USPS Reveals Cyber Breach Affects Employees, Customers
The U.S. Postal Service (USPS) announced yesterday that a "cyber security intrusion" compromised some of its information systems, affecting employees and some customers.
Exposed employee information included names, birth dates, Social Security numbers, addresses, employment dates, emergency contact information and other information. Employees were informed of the incident yesterday morning and offered one year of free credit monitoring.

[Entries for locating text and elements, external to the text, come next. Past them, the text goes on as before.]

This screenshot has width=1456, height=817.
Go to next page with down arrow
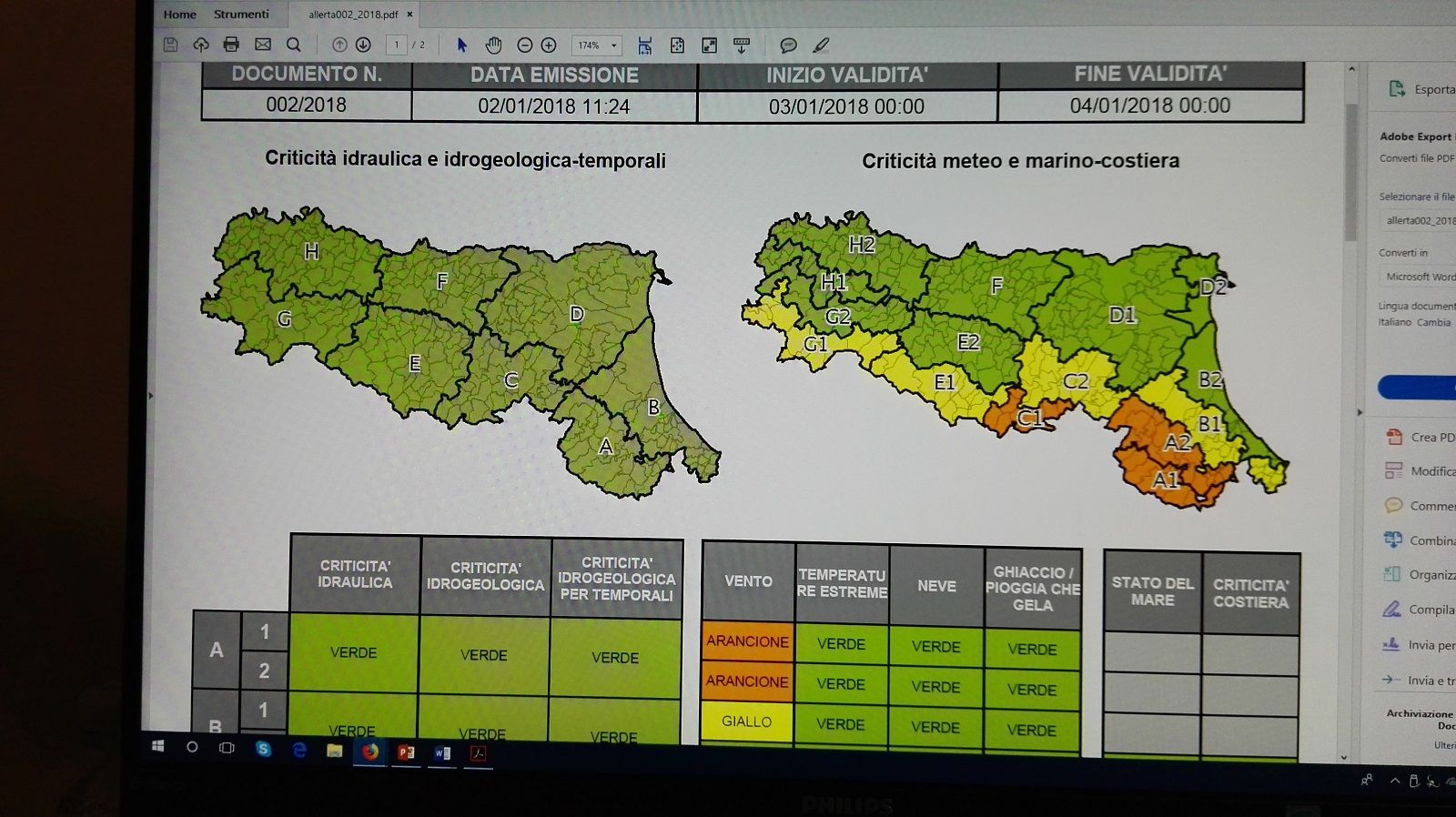pos(363,45)
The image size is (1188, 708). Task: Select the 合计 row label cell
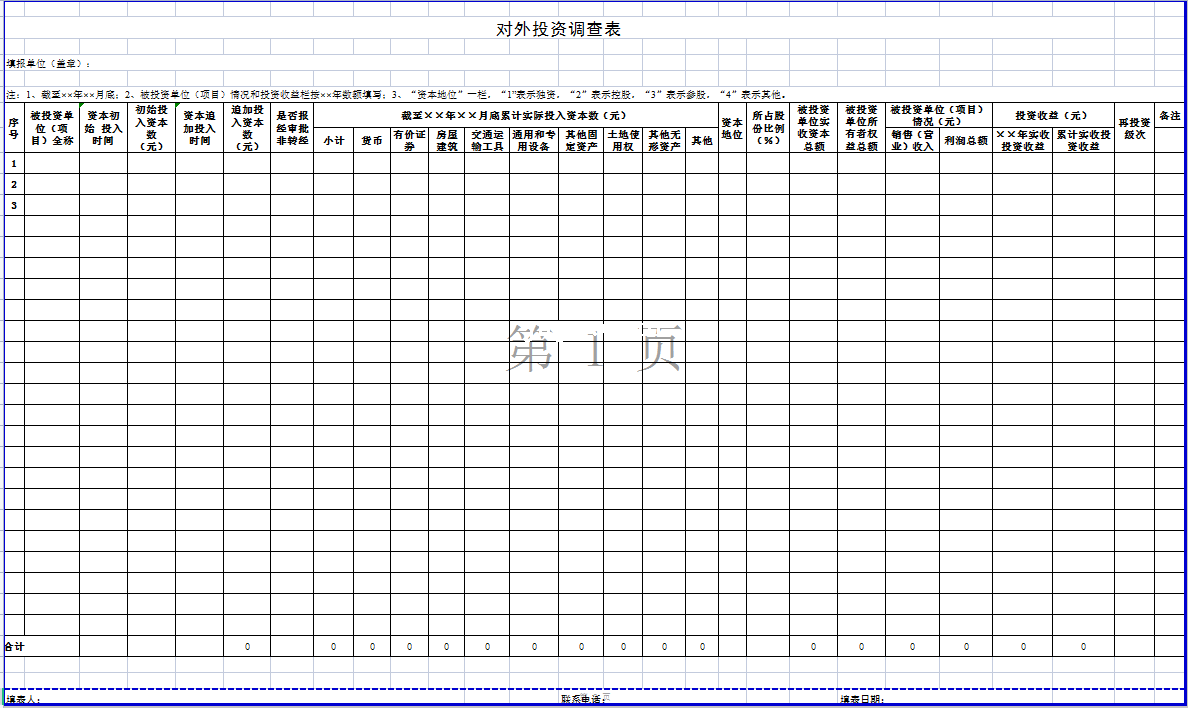[x=15, y=647]
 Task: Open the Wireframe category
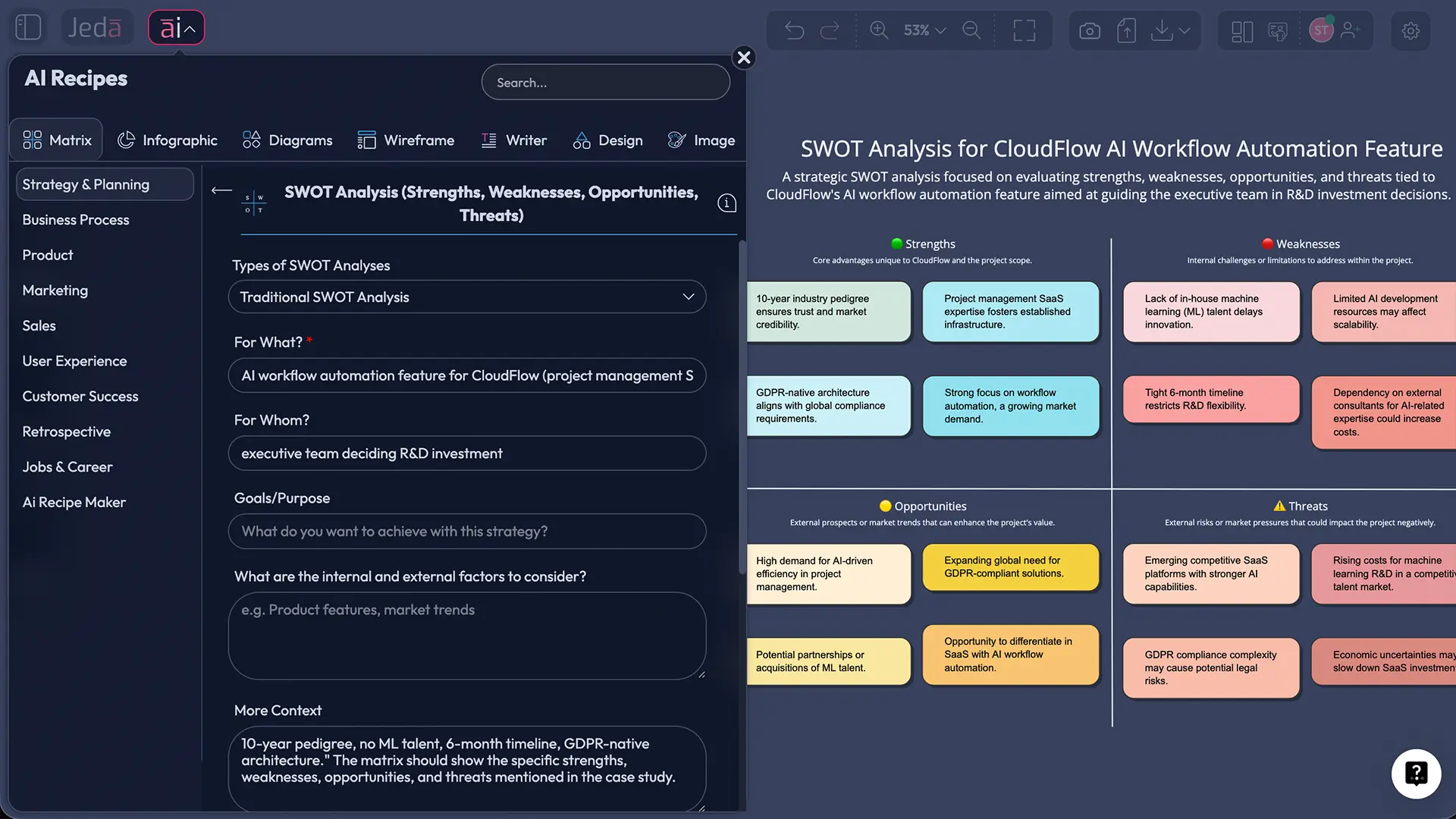[406, 140]
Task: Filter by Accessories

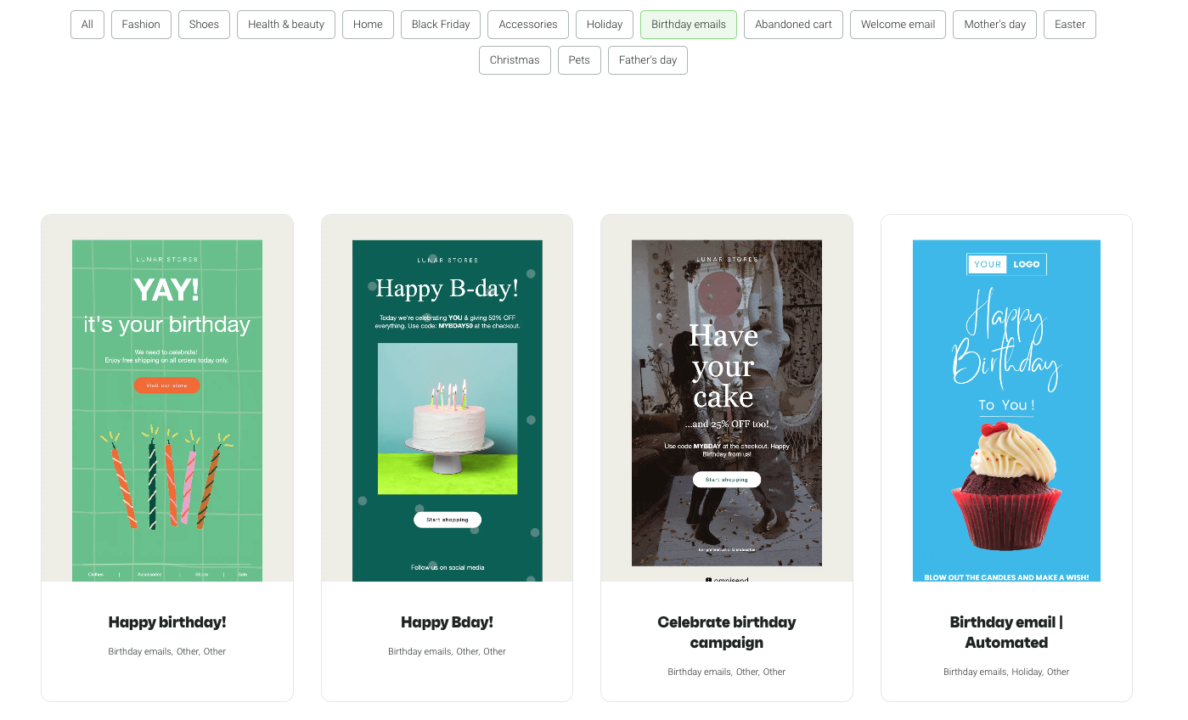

While the hack did not include any credit or debit card information from purchases at retail locations or usps.com, those who contacted the Postal Service Customer Care Center via phone or e-mail between Jan. 1 and Aug. 16 may be affected. In those cases, compromised data included names, addresses, telephone numbers, email addresses and other information. At this time, USPS does not believe customers have to take any action as a result of the incident.
"The privacy and security of data entrusted to us is of the utmost importance," David Partenheimer, USPS media relations manager said in a statement released yesterday. "We have recently implemented additional security measures designed to improve the security of our information systems, including certain actions this past weekend that caused certain systems to be off-line. We know this caused inconvenience to some of our customers and partners, and we apologize for any disruption."
The breach affected 750,000 employees and retirees, along with 2.9 million customers, according to CNN.
It was first discovered in September, according to The Washington Post. Immediate disclosure from USPS would have jeopardized the remedial actions, including this past weekend's updates, according to the agency.
The Washington Post also reported that Chinese government hackers are suspected of the cyber attacks. The USPS has only described the attacker as a sophisticated actor who did not appear to be interested in identity theft or credit card fraud.
“It is an unfortunate fact of life these days that every organization connected to the Internet is a constant target for cyber intrusion activity,” Postmaster General Patrick Donahoe said in a statement to The Washington Post. “The United States Postal Service is no different. Fortunately, we have seen no evidence of malicious use of the compromised data and we are taking steps to help our employees protect against any potential misuse of their data.”
USPS is working with the FBI and other federal and postal agencies during this investigation. All USPS operations are functioning normally, according to authorities. Any suspected cases of identity theft should be reported to the FBI's Internet Crime Complaint Center at www.ic3.gov.